(Stored items from a collection)
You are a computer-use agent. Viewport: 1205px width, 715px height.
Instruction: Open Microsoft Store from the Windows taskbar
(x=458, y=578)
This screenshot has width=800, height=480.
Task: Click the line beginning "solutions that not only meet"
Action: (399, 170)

ASSIGNMENT: Write the entries above out again. Match them exactly.

REPLY:
You are a computer-use agent. Viewport: 1205px width, 715px height.
Instruction: Open Microsoft Store from the Windows taskbar
(x=458, y=578)
This screenshot has width=800, height=480.
Task: Click the line beginning "solutions that not only meet"
Action: (399, 170)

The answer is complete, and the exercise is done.